126.4
Understanding Why LGB and/or T People Remain in or Return to Domestically Violent Relationships: An Ecological Analysis

Monday, 16 July 2018: 16:15
Location: 714B (MTCC SOUTH BUILDING)
Oral Presentation
Catherine DONOVAN, University of Sunderland, United Kingdom
Rebecca BARNES, University of Leicester, United Kingdom
Why do lesbian, gay, bisexual, and/or trans (LGB and/or T) people experience/enact domestic violence and abuse (DVA) in their intimate relationships? Theoretical responses to this question currently reflect the disciplines that have researched the phenomenon. Thus, there is a predominantly psychological approach focusing on the factors correlated with individual ‘victim’ and/or ‘perpetrator’ behaviours.
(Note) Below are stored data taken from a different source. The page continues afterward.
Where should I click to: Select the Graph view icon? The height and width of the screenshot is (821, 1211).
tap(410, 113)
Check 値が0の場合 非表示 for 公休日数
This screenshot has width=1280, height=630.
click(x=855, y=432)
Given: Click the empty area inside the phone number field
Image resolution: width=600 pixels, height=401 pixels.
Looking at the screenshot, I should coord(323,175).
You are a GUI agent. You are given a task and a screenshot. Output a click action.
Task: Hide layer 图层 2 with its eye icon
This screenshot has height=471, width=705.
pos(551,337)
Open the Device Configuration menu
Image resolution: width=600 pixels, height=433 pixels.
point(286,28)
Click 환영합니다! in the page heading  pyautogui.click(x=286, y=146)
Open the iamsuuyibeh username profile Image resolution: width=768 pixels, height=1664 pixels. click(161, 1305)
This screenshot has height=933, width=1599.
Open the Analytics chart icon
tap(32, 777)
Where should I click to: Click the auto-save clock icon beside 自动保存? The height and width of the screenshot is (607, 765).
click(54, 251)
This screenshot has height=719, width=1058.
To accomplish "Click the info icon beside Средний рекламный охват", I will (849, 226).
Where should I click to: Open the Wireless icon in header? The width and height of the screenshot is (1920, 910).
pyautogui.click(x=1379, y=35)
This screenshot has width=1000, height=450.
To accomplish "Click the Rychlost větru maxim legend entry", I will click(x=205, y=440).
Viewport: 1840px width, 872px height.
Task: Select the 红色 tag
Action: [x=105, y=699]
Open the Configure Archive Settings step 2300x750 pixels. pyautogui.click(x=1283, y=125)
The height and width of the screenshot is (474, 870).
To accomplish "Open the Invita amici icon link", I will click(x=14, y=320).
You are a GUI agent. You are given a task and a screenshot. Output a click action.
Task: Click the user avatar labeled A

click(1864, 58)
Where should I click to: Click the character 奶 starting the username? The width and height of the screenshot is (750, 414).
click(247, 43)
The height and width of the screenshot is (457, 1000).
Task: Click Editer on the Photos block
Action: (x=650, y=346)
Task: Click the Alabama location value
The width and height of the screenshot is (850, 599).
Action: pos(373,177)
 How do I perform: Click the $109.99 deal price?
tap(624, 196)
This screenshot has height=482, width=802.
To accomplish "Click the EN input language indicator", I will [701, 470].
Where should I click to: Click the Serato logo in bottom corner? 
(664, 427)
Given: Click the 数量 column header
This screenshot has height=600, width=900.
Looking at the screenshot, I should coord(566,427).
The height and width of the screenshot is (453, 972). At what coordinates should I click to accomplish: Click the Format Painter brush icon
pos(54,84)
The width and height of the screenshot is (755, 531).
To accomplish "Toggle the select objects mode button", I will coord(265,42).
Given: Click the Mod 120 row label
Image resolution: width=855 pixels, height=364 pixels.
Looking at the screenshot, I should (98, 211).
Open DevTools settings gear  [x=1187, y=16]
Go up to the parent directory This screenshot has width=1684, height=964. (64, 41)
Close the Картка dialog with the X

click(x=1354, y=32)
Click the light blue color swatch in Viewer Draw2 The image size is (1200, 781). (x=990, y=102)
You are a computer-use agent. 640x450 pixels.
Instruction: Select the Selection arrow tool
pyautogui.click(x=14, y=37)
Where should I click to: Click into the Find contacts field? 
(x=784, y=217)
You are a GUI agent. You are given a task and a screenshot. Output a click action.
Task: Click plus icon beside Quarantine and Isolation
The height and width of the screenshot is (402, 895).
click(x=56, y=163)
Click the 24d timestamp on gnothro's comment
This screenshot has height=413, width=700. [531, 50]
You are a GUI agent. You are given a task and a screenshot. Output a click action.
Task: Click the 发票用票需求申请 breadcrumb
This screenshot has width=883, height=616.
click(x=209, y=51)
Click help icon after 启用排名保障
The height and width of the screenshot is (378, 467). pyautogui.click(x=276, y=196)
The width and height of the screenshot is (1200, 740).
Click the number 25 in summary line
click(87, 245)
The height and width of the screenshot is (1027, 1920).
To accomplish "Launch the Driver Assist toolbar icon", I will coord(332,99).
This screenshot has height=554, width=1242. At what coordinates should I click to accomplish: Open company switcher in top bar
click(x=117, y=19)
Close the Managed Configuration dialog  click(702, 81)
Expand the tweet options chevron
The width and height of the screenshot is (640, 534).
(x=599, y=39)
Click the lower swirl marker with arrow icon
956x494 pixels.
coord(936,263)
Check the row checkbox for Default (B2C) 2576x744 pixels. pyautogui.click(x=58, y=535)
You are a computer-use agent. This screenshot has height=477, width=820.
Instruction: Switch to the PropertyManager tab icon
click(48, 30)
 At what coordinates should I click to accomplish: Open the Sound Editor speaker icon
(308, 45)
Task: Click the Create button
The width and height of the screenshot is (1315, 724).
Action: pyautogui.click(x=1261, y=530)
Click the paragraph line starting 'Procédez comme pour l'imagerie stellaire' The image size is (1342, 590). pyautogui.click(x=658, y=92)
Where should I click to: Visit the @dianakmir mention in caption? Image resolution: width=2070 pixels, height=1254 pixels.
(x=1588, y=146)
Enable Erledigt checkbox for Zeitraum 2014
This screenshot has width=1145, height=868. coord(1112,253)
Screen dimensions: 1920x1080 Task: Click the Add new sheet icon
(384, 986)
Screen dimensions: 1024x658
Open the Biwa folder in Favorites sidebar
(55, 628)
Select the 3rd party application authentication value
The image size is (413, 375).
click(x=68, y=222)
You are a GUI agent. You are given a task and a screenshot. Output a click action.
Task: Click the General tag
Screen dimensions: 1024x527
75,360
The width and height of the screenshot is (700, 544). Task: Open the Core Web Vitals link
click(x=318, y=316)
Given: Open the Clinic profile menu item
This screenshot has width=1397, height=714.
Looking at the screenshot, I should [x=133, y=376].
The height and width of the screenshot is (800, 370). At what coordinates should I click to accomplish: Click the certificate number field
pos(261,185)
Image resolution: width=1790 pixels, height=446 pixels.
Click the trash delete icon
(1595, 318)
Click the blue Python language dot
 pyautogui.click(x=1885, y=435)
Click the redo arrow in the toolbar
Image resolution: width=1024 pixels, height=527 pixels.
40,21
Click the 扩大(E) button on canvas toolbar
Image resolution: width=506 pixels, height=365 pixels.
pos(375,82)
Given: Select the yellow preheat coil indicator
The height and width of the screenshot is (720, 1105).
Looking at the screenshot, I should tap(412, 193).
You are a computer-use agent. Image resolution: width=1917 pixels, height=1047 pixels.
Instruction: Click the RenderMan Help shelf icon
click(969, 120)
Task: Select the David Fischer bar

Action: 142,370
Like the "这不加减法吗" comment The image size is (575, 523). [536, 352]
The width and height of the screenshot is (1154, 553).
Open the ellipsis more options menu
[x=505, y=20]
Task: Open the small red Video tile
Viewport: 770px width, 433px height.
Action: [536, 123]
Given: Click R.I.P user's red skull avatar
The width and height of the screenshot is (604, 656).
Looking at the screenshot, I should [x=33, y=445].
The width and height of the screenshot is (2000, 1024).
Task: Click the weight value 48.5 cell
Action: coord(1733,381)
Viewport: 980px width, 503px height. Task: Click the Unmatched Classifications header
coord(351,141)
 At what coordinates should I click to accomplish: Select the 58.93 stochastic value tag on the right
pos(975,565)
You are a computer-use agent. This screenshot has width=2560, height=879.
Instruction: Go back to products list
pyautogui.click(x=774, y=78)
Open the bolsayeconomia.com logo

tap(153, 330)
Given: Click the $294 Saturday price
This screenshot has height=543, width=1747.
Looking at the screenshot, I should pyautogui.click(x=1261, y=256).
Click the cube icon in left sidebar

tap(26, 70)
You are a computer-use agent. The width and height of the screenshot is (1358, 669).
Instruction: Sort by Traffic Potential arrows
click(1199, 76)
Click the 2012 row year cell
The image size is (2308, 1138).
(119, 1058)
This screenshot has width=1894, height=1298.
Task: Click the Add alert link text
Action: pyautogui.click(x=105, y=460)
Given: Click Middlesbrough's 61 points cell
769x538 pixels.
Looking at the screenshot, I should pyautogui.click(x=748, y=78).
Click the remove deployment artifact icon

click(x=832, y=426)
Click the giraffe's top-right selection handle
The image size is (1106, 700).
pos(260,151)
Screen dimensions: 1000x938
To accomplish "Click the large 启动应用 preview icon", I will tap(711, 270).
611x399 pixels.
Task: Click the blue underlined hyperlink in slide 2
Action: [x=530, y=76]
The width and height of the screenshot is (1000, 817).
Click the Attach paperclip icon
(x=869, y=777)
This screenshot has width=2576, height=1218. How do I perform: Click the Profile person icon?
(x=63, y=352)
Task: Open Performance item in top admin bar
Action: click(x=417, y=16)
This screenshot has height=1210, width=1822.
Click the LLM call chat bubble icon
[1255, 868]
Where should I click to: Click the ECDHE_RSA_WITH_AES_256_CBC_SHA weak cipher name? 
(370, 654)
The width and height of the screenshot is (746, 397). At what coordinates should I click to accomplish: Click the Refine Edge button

This approach predominates in research and also in practice, primarily because it is in privatised and individualistic contexts – counselling, therapy – that LGB and/or T people experiencing/enacting DVA most often seek formal help. However, a more sociological approach, taken in this paper, considers the wider socio-economic and cultural contexts in which LGB and/or T people live out their relationships to focus on what the conditions are that might lead to DVA relationships being initiated, maintained and, indeed, returned to. In this analysis we analyse our data from British mixed-methods research and draw on Heise’s ecology of violence framework to point to the ways that the (nested) individual, relational, community and societal layers constitutive of the socio-economic and cultural contexts in which LGB and/or T people live can develop more holistic understandings of their experiences of DVA. We particularly focus on help-seeking behaviours since, clearly, the existence of appropriate and timely support can make the difference between whether a DVA relationship continues or ends. We explore the ways in which, for those experiencing/enacting DVA behaviours, help-seeking is shaped by society (e.g. through the public story of domestic violence, lack of inclusive sex and relationships education), the community (e.g. through willingness or ability of friends and family to respond appropriately and homo/bi/transphobia from informal and formal potential help providers), the relationship (e.g. dynamics of power, love, care and responsibility in the relationship), and the individual (e.g. whether this is a first relationship as an LGB and/or T person).